(Aim of the exercise)
Take the lines below beginning at the line that has "720x406 pixels. Task: Switch" and stopping after the line that has "Close the 移動平均線 indicator section", and print them exactly as they are, with no other lines.

(Data for analysis)
[Start of Attachment]

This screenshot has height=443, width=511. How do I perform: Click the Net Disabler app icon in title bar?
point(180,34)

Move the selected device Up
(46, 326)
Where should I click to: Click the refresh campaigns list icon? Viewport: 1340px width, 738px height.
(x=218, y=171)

[End of Attachment]
[Start of Attachment]

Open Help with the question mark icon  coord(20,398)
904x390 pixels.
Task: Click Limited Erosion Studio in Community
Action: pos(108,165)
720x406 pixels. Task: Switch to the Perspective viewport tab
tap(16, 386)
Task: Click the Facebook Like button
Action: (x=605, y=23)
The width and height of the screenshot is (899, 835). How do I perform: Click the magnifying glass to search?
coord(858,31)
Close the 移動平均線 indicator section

[End of Attachment]
[Start of Attachment]

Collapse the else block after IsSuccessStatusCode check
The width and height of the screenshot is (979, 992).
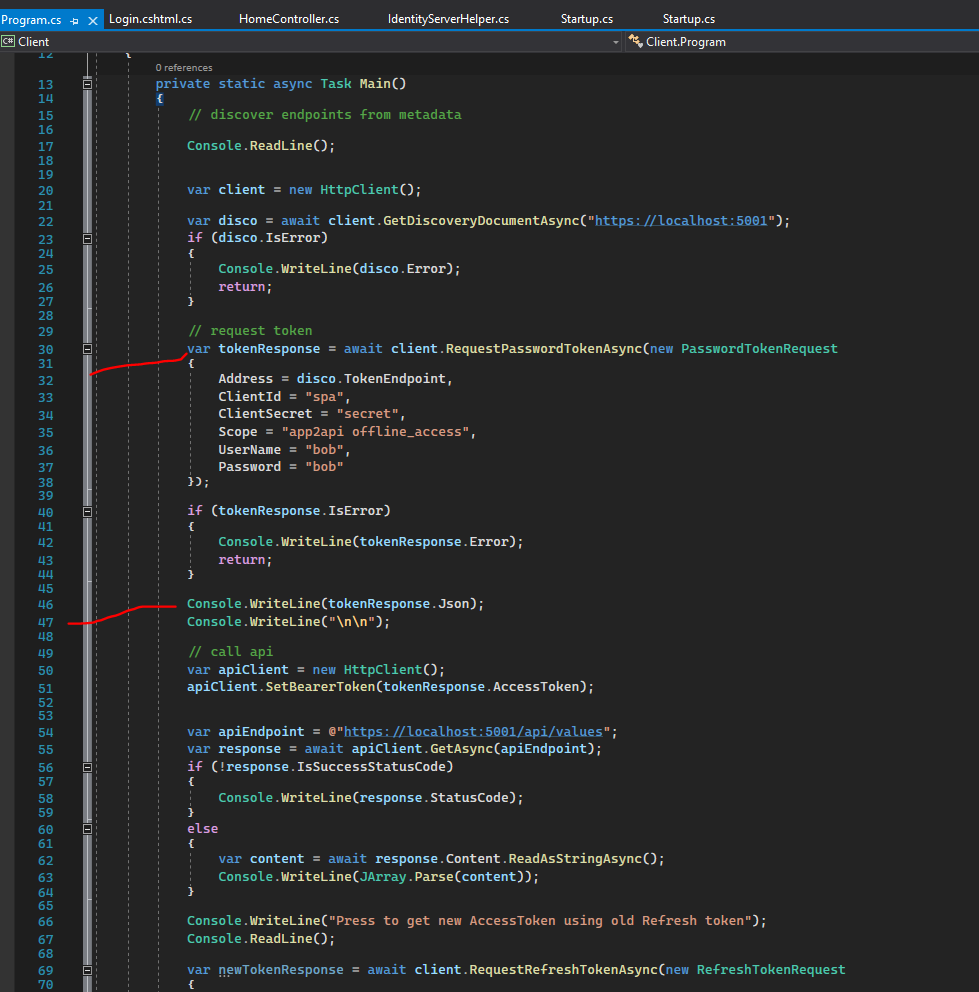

[End of Attachment]

(Reply)
720x406 pixels. Task: Switch to the Perspective viewport tab
tap(16, 386)
Task: Click the Facebook Like button
Action: (x=605, y=23)
The width and height of the screenshot is (899, 835). How do I perform: Click the magnifying glass to search?
coord(858,31)
Close the 移動平均線 indicator section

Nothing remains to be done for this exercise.